▸ **Objective A**
In the comment thread, reproduce the passage between "I'm getting kind" and "but maybe...", inclusive.
▸ **Objective B**
Answer the following questions about the comment thread, one per line:
(i) At what time and on what date was the comment by Joe in Australia posted?
(ii) What interest rate does NoMich suggest is currently in effect?
(iii) What kind of search does theorique describe?

▸ **Excerpted text**
I'm getting kind of tired of "of course." Really? Of COURSE they did this?

Well ... I kind of assume by this point that people are horrible.
posted by Joe in Australia at 11:29 PM on June 3, 2015 [1 favorite]


Of course they're horrible. OF COURSE.

but maybe...
posted by ostranenie at 5:11 AM on June 4, 2015


When Garrison says that the Fed prints up money and loans it to the Government and the populace has to pay it back with interest, I need some clarification: aren't interest rates at 0% right now? So, the paying back with interest is really not an issue right now, right? Or am I misunderstanding?
posted by NoMich at 5:18 AM on June 4, 2015


Also, he calls the Federal Reserve a private organization. Is it?
posted by NoMich at 5:21 AM on June 4, 2015


The trolls have really done their work. A Google Images search on only his name as a text string comes up with some very, uh, aggressive National Socialist content [TW: National Socialist content and all that implies - racism, antisemitism, violence].
posted by theorique at 6:01 AM on June 4, 2015


Also, he calls the Federal Reserve a private organization. Is it?

▸ **Data lines**
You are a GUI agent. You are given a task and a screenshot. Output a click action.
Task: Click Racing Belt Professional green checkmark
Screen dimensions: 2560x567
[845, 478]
* * *
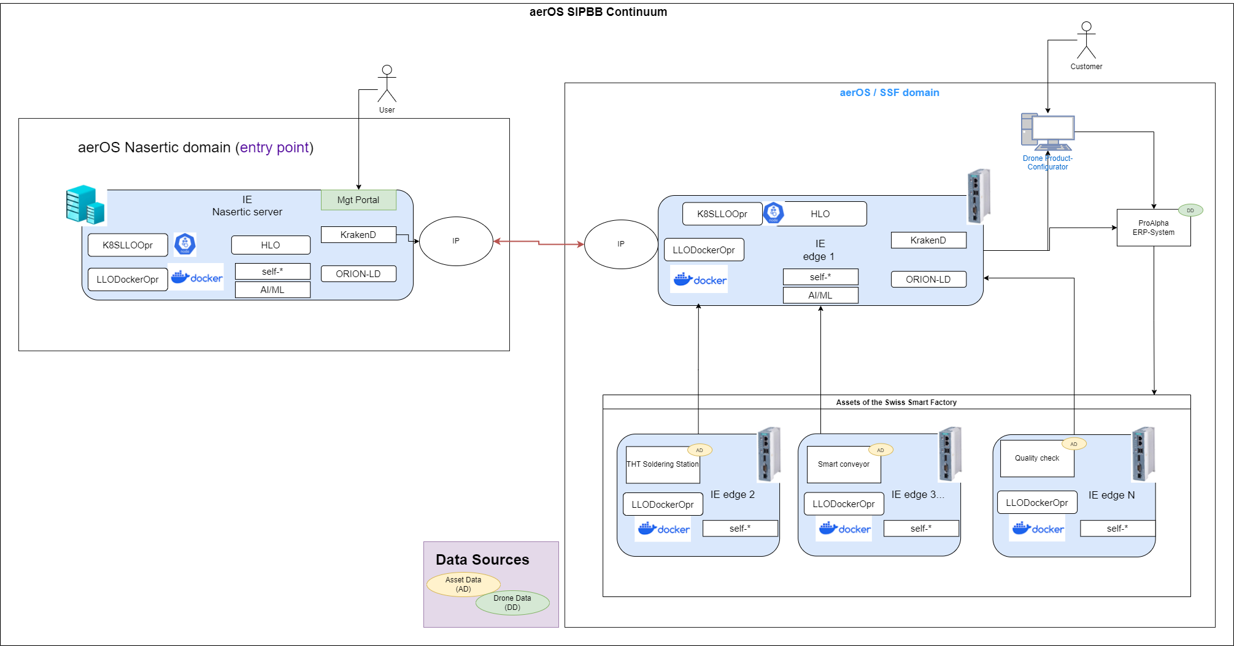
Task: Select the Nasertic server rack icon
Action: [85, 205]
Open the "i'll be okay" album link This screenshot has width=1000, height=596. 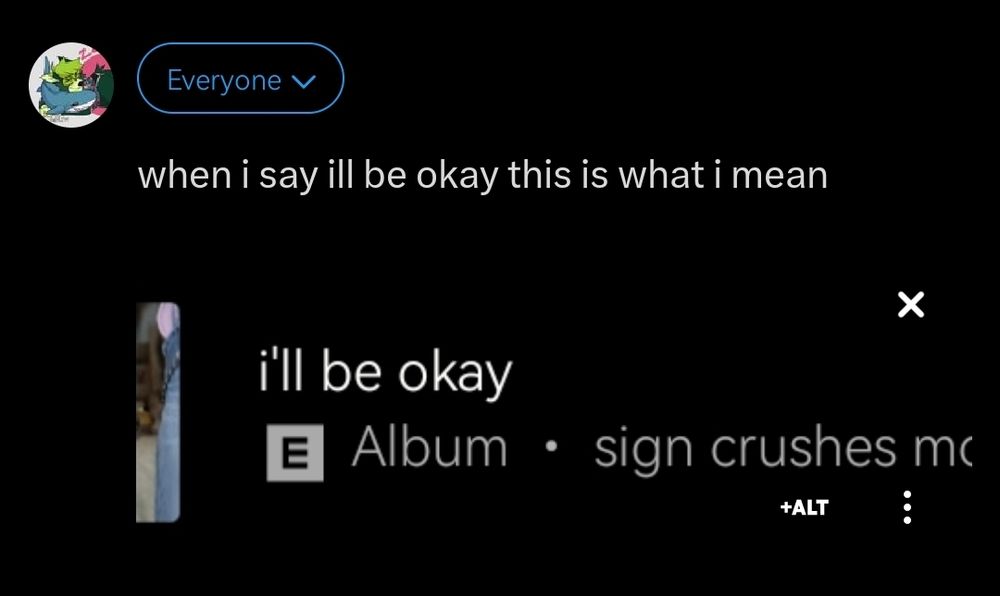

▸ **Correct response A**
I'm getting kind of tired of "of course." Really? Of COURSE they did this?

Well ... I kind of assume by this point that people are horrible.
posted by Joe in Australia at 11:29 PM on June 3, 2015 [1 favorite]


Of course they're horrible. OF COURSE.

but maybe...

▸ **Correct response B**
(i) 11:29 PM on June 3, 2015
(ii) 0%
(iii) A Google Images search